The first and second directions are typically opposite directions. The first direction may be a ‘forward’ direction. The second direction may be a ‘reverse’ direction. These ‘forward’ and ‘reverse’ directions are often arbitrary.
Preferably the monitoring mechanism monitors the current drawn by the motor in relation to one or more of the voltage and frequency applied to the motor. Where the motor according to the present invention is a variable speed motor, these typically use measurement of the current in relation to one or more of the voltage and frequency applied to the motor to detect a blockage on the aerator. The voltage and frequency applied to the motor will have an associated current. If the actual current drawn by the motor differs from the associated current, this may be indicative of a blockage on the aerator.

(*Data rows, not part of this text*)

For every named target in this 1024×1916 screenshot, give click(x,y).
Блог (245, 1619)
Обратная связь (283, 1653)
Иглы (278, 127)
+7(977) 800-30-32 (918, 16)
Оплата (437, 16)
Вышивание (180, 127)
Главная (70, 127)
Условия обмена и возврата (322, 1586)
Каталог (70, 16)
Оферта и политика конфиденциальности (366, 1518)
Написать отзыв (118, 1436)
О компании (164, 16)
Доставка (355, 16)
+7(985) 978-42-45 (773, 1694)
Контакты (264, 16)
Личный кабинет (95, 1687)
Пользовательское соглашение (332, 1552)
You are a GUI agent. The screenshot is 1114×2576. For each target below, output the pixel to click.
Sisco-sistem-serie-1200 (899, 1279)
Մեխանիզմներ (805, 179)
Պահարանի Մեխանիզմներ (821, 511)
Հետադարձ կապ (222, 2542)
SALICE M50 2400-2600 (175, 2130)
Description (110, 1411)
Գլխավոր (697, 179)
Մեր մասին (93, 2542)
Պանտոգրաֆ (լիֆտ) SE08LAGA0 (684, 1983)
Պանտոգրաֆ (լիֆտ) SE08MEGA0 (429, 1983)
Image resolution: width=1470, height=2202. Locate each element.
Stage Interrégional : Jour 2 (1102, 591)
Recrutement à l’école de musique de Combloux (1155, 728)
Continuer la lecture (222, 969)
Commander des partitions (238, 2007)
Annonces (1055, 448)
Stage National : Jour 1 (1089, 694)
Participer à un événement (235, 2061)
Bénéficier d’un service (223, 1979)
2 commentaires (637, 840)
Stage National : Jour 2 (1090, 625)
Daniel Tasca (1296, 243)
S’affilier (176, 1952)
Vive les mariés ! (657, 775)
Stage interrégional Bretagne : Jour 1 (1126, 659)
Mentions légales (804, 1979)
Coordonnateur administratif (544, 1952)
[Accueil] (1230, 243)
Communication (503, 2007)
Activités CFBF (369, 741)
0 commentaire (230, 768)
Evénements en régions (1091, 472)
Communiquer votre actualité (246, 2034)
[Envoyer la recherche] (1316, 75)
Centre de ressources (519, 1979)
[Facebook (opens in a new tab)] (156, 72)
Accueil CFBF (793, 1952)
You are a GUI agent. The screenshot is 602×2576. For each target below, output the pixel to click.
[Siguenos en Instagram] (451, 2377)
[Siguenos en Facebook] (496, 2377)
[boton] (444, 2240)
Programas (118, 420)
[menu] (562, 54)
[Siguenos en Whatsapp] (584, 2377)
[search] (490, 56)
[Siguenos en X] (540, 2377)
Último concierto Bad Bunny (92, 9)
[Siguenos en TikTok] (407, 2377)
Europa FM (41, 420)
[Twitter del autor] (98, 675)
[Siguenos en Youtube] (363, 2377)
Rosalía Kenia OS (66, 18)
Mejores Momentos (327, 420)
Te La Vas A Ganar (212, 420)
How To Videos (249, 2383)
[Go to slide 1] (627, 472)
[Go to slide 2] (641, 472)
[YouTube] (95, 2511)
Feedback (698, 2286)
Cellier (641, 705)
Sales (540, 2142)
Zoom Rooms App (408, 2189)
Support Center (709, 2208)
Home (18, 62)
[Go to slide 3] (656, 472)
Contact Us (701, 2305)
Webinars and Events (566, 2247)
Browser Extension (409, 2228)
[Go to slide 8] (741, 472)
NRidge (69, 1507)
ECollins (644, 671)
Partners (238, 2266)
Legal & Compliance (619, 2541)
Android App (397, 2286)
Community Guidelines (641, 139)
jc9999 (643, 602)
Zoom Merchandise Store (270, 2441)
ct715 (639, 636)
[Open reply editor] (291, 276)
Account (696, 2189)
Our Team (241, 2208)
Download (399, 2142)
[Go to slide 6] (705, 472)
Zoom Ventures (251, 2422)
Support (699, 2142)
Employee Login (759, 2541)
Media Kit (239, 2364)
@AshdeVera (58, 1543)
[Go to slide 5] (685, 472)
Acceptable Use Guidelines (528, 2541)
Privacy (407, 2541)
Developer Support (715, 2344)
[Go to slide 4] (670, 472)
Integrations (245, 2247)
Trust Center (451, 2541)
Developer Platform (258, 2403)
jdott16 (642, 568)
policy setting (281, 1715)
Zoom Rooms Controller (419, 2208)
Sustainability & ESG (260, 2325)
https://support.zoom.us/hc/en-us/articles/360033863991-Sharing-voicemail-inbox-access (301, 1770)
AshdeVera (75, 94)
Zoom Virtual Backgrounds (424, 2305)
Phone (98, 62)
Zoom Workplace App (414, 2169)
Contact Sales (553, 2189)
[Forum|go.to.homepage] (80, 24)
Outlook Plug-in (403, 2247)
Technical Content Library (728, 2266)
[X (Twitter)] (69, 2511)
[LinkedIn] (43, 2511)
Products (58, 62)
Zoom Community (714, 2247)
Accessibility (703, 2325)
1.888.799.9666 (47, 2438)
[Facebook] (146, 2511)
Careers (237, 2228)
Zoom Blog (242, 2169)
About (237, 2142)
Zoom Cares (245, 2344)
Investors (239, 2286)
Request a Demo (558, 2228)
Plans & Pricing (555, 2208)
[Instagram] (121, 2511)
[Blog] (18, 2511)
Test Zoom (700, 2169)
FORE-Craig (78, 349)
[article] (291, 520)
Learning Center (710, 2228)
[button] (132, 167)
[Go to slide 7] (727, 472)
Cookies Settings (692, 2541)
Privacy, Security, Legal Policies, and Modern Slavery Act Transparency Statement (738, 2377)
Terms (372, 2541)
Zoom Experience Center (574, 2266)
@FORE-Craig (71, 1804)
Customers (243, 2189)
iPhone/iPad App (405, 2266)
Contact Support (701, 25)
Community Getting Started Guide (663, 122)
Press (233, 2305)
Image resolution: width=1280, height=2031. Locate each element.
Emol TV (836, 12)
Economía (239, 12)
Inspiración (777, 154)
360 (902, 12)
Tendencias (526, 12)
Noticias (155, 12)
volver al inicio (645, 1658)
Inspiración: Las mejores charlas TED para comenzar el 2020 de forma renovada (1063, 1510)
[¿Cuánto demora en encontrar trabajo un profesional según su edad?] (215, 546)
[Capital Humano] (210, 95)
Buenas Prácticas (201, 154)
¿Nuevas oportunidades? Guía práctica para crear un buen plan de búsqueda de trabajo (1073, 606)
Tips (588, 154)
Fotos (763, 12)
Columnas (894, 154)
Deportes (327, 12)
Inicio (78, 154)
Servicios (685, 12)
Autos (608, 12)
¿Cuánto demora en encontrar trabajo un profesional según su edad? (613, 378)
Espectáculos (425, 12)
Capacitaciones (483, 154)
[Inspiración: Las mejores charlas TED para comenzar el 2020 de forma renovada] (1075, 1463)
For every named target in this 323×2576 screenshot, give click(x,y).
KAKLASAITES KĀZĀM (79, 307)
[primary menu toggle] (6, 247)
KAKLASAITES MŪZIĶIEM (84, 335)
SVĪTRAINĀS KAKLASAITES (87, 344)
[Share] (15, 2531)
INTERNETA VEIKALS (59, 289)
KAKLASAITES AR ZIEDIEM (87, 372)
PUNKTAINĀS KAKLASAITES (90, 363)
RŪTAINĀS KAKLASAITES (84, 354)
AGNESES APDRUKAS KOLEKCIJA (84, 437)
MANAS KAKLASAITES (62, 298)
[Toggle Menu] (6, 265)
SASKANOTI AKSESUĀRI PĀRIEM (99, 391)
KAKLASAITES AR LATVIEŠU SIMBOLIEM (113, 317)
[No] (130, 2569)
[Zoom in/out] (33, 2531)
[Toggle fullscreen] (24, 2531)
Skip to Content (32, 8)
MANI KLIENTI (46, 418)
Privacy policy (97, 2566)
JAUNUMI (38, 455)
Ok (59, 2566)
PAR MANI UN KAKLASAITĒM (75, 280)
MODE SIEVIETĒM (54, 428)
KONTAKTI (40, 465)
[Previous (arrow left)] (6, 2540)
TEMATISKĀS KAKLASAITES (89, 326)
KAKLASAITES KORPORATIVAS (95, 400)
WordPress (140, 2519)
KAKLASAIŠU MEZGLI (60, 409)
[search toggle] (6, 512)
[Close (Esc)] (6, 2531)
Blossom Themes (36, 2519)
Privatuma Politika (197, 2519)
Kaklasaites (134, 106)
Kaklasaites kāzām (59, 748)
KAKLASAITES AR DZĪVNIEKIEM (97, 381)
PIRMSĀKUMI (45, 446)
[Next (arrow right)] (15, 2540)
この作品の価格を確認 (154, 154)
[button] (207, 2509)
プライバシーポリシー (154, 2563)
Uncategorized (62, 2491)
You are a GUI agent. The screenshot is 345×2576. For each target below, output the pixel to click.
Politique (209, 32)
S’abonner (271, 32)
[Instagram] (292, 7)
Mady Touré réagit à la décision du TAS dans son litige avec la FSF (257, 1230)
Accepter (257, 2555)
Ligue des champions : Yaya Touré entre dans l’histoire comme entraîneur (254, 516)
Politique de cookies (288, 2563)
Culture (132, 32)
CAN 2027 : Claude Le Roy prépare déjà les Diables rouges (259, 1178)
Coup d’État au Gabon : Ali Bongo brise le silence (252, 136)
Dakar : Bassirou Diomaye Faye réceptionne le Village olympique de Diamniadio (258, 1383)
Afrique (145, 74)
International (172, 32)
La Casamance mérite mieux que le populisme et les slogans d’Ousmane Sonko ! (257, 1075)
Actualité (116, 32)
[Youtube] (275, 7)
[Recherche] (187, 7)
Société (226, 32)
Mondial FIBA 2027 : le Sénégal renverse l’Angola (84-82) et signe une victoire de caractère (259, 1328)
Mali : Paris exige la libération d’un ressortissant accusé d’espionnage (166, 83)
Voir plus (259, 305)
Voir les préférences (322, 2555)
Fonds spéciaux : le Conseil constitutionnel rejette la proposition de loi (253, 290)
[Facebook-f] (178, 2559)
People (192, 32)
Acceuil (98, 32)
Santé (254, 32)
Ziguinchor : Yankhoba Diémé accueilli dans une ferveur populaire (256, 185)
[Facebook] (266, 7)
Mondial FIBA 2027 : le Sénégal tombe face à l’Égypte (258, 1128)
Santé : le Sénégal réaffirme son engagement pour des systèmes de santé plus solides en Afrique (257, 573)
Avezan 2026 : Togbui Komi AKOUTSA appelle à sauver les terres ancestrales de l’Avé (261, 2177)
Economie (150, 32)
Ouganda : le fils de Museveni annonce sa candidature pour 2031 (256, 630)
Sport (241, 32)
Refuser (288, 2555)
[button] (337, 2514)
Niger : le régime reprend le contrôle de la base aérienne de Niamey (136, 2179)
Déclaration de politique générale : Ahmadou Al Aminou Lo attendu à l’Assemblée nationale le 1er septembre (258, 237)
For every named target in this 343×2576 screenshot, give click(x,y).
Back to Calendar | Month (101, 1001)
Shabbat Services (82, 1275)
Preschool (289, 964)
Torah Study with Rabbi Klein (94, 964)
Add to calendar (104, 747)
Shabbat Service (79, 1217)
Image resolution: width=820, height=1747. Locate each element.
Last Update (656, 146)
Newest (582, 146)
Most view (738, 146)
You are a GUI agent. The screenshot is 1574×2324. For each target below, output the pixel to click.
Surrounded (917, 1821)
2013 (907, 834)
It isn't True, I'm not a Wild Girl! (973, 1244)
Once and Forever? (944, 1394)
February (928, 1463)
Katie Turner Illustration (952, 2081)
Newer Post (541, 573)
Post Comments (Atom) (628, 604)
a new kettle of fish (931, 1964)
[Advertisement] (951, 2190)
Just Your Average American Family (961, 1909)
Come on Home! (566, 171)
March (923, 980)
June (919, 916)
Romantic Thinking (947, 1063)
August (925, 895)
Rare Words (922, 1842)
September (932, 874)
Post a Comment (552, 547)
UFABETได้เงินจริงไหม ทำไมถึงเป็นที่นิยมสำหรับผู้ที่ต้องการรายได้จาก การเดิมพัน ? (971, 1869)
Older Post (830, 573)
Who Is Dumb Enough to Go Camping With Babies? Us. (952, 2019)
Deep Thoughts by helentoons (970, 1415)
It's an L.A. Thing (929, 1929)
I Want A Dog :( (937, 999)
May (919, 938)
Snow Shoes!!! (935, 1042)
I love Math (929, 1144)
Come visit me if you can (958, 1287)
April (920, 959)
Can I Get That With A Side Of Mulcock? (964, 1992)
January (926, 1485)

The speed of the motor is proportional to the voltage and the frequency. Thus, the speed of the motor can be approximated using the voltage and the frequency applied to the motor.
The current drawn by the motor is normally the input current to the motor.
In some embodiments, the input current to the motor may be monitored. In other embodiments, the power input of the motor may be monitored.
Thus, the current drawn by the motor may be determined by monitoring the current drawn directly (e.g. by using a current transformer) or by monitoring the power input of the motor and calculating the current drawn.
The monitoring mechanism monitors whether the current is outside a normal operating range to an extent indicative that the aerator may be blocked. The monitoring mechanism may monitor whether the current is outside a normal operating range in relation to at least one of the voltage and frequency, to an extent indicative that the aerator may be blocked. Directing the motor, operating in the first direction, to at least one of (i) stop and (ii) operate in the second direction, may assist in clearing any blockage.
The trigger points may be determined by stored value(s).
The trigger point typically varies depending on the voltage and frequency applied.
Thus a particular level of current drawn may trigger the control mechanism to direct the motor when reference to the voltage and/or frequency indicates this is beyond a certain stored value. Where said particular level of current drawn occurs where the voltage and frequency are at different values, this may not trigger the control mechanism to direct the motor.
Thus one or more of a table, graph or chart may be created which contains values for the current, the increased and/or decreased current in relation to one or more of the voltage and frequency or run-time of the motor which may correspond to an aerator blockage. The values may be single numbers above which, or a range of numbers within which, the aerator may be considered blocked. The one or more of the table, graph or chart may correspond to a single type of aerator. The one or more of the table, graph or chart may correspond to multiple types of aerator.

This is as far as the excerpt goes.